Cardiovascular disease

DEFUSING THE TIME BOMB

One out of every four adults is a walking time bomb.

High blood pressure or hypertension runs in the blood vessels of 75 million people older than 20 and leads to heart disease, the main cause of death for adults in the United States.

Although there are several drugs to treat hypertension, 20 percent of people with this disease are resistant to current therapy.

"One of the greatest scientific challenges for the improved treatment of brain-related diseases, such as hypertension, is developing therapies that are able to penetrate neurons in the brain," said Matthew Zimmerman, Ph.D., assistant professor in cellular and integrative physiology and director of the Free Radicals in Medicine Program at UNMC.

Matthew Zimmerman, Ph.D photo

Radical source

Through a $1.2 million National Institutes of Health grant, Dr. Zimmerman studies a potentially new therapeutic target in the fight against hypertension and it involves the mitochondria of neurons.

Mitochondria are a source of harmful superoxide radicals, which are produced when neurons are stimulated by angiotensin II (AngII).

In neurons, AngII increases superoxide, which in turn aids AngII-induced neuronal activation. Under normal circumstances, the brain also produces superoxide dismutase (SOD), an antioxidant enzyme that scavenges superoxide and keeps its levels in check.

System imbalance

Trouble comes when AngII levels in the body are chronically elevated as this leads to more superoxide production and a system imbalance. Neurons are continuously activated and mobilize the sympathetic nervous system, which is known to play a key role in hypertension.

Dr. Zimmerman suspects mitochondrial-produced superoxide also plays a key factor in regulating hypertension.

"We are trying to determine if targeting superoxide dismutase in the mitochondria of neurons could be a new therapeutic strategy for treating hypertension," Dr. Zimmerman said.

Complementary work

This work complements Dr. Zimmerman's other, more translational, research, in which he collaborates with the Nebraska Center for Nanomedicine on a nanomedicine-based intervention for hypertension that uses a specially-designed nanozyme to deliver SOD protein to neurons.

Dr. Zimmerman hypothesizes that the SOD nanozyme enters neurons in regions of the brain that lack a blood-brain barrier (BBB). These BBB-deficient brain regions are known to control cardiovascular function.

#### Task brief
Render this sentence from the hypertension article in Spanish: "Mitochondria are a source of harmful superoxide radicals, which are produced when neurons are stimulated by angiotensin II (AngII)."

Stored records:
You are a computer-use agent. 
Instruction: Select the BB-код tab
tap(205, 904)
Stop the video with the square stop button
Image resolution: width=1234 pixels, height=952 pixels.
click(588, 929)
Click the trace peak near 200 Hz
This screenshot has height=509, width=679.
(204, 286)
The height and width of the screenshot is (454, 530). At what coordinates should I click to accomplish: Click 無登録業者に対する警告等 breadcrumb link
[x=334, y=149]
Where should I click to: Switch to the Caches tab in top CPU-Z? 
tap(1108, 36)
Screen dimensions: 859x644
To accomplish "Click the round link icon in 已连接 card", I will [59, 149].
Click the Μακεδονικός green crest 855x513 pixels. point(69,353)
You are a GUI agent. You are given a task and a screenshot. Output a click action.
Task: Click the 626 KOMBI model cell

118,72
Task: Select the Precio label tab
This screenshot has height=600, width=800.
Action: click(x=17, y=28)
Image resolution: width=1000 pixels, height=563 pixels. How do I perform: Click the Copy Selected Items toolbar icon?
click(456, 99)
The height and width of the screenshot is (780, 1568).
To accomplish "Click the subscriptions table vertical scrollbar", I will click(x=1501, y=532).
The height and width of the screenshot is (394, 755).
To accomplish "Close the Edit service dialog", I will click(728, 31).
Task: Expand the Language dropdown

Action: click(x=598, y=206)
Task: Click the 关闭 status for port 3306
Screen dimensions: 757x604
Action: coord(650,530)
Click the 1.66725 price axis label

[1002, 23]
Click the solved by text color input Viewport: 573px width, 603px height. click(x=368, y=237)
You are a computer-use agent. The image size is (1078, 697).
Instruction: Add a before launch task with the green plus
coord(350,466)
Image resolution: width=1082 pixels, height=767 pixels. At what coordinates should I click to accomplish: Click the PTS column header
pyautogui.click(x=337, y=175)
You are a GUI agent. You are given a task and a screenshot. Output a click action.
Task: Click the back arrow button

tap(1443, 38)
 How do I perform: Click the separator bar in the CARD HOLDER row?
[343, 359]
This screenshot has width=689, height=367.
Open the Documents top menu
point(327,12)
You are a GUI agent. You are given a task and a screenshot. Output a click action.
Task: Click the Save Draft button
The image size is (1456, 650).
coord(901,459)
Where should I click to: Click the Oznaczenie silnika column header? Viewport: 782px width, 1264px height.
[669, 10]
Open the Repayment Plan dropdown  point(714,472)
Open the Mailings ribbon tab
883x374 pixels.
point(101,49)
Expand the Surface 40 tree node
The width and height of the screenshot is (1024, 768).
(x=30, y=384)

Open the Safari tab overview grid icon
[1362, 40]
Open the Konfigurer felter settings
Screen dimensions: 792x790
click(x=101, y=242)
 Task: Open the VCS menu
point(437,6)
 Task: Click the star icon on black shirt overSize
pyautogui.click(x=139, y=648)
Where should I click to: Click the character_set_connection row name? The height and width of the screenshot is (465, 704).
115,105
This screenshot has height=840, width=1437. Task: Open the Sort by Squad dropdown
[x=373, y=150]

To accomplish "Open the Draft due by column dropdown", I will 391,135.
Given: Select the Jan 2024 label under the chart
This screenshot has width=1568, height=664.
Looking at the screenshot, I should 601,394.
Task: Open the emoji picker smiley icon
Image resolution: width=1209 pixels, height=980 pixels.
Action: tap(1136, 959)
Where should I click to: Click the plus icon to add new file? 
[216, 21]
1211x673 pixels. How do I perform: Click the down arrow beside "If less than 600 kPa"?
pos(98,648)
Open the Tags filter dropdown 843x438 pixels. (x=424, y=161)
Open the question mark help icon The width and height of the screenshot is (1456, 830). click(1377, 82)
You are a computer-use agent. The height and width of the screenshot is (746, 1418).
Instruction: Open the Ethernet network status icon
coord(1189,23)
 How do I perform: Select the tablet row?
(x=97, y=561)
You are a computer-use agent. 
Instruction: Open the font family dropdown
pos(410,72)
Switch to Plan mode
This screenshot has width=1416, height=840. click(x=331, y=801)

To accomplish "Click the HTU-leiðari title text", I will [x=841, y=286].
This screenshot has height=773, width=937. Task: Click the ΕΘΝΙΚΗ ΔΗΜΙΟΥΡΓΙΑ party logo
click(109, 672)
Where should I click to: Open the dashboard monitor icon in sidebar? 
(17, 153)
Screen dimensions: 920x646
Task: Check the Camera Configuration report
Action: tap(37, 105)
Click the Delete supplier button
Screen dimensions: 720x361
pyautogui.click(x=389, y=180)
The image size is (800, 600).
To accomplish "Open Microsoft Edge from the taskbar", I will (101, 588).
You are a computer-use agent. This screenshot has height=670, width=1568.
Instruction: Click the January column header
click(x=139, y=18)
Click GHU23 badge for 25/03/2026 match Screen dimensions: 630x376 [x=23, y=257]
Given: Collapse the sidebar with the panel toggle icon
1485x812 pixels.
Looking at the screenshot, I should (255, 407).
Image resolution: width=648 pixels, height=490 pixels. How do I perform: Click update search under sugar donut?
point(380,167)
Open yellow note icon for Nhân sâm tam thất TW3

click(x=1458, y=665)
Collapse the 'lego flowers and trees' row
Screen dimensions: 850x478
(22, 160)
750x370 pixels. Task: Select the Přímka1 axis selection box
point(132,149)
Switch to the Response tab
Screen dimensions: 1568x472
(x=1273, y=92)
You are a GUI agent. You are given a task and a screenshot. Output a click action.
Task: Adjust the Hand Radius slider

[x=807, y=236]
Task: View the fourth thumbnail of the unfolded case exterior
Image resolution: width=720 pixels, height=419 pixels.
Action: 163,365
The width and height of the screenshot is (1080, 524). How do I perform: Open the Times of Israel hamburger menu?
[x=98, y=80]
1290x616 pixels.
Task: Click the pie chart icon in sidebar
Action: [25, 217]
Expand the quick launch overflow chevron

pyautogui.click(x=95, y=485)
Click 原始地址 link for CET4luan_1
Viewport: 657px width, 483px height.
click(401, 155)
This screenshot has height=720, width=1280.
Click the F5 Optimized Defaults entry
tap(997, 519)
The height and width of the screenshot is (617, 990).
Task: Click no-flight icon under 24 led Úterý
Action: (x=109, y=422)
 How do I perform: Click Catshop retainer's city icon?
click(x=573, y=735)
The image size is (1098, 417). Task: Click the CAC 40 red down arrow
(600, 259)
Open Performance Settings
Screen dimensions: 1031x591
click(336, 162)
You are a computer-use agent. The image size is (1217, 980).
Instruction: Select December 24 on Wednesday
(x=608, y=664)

#### Solution to this exercise
Las mitocondrias son una fuente de radicales superóxido nocivos, que se producen cuando las neuronas son estimuladas por la angiotensina II (AngII).